Essa redução é indispensável para que o Brasil possa crescer. Com taxas de juros menores haverá mais investimentos. Com mais investimentos, haverá criação de mais empregos, melhores salários e mais geração de renda. Com mais renda, aumentam as receitas públicas sem que haja aumento de impostos e, assim, o governo pode aplicar mais em seus programas sociais.
Dessa forma, fica clara a importância da responsabilidade e da disciplina fiscais para que o Brasil possa crescer.
Só que essa não é uma tarefa fácil. São constantes as demandas e pressões por mais gastos, especialmente na área social (saúde, educação, segurança, habitação popular etc.). E são demandas justas, dada a gravidade dos problemas sociais no Brasil.
Mas o fato é que o setor público já aplica na área social a maior parte de seus recursos disponíveis. Mais do que isso, o setor público já arrecada bastante. Nossa carga tributária é bastante elevada. Apesar disso, as demandas por gastos sociais não param de crescer.
Será que o problema é apenas de falta de verbas, ou será que os recursos não são aplicados da forma mais eficiente?
Há muito o que fazer para aumentar a eficiência dos gastos públicos. Isso porque a ação social no Brasil ainda padece de um viés estatizante, burocratizante e, muitas vezes, centralizador. Muitos ainda acreditam que tudo tem que ser feito pelo governo, contratando mais funcionários, criando mais órgãos. Com isso se despreza a participação da sociedade civil, das comunidades, das ONGs, do trabalho voluntário, do terceiro setor, enfim, de todas as formas de participação popular na execução de programas sociais.

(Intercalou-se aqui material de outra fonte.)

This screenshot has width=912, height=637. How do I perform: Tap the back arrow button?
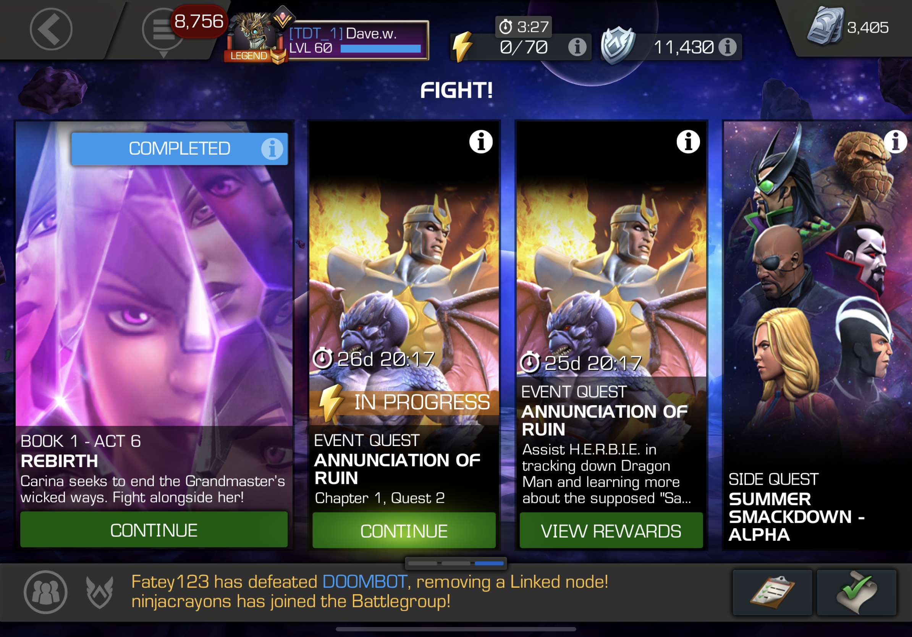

Nossa carga tributária é bastante elevada. Apesar disso, as demandas por gastos sociais não param de crescer


A triste consequência dessa visão estatizante e centralizadora da ação social é que se gasta muito na burocracia, desviando recursos dos objetivos desejados. Ao mesmo tempo, não se aproveitam todos os recursos humanos, materiais e financeiros oferecidos pela comunidade. Este é, obviamente, um grande foco de ineficiência da ação social no Brasil que urge ser corrigido.
Valorizando e abrindo espaço para uma maior participação das comunidades, será possível gastar menos recursos orçamentários, com melhores resultados sociais. Assim, as pressões por mais verbas públicas serão reduzidas e a tarefa de equilibrar os orçamentos, de ter disciplina e responsabilidade fiscal se tornará menos difícil. Será removido um obstáculo à queda das taxas de juros e ao crescimento do Brasil.
Poderemos, desse modo, caminhar na construção do país que desejamos para nós, para nossos filhos e netos. Um país que se desenvolva com mais justiça social e mais oportunidades de trabalho para todos.
Enfatizei o aspecto financeiro, pois esse é o objetivo deste artigo. Mas não posso deixar de lembrar que ações sociais descentralizadas e com a participação das comunidades têm, certamente, muito mais probabilidade de beneficiar, de forma mais humana, aqueles que realmente mais precisam.


André Franco Montoro Filho, 58, economista, doutor pela Universidade Yale (EUA), é professor titular da Faculdade de Economia e Administração da USP e secretário licenciado de Economia e Planejamento do Estado de São Paulo.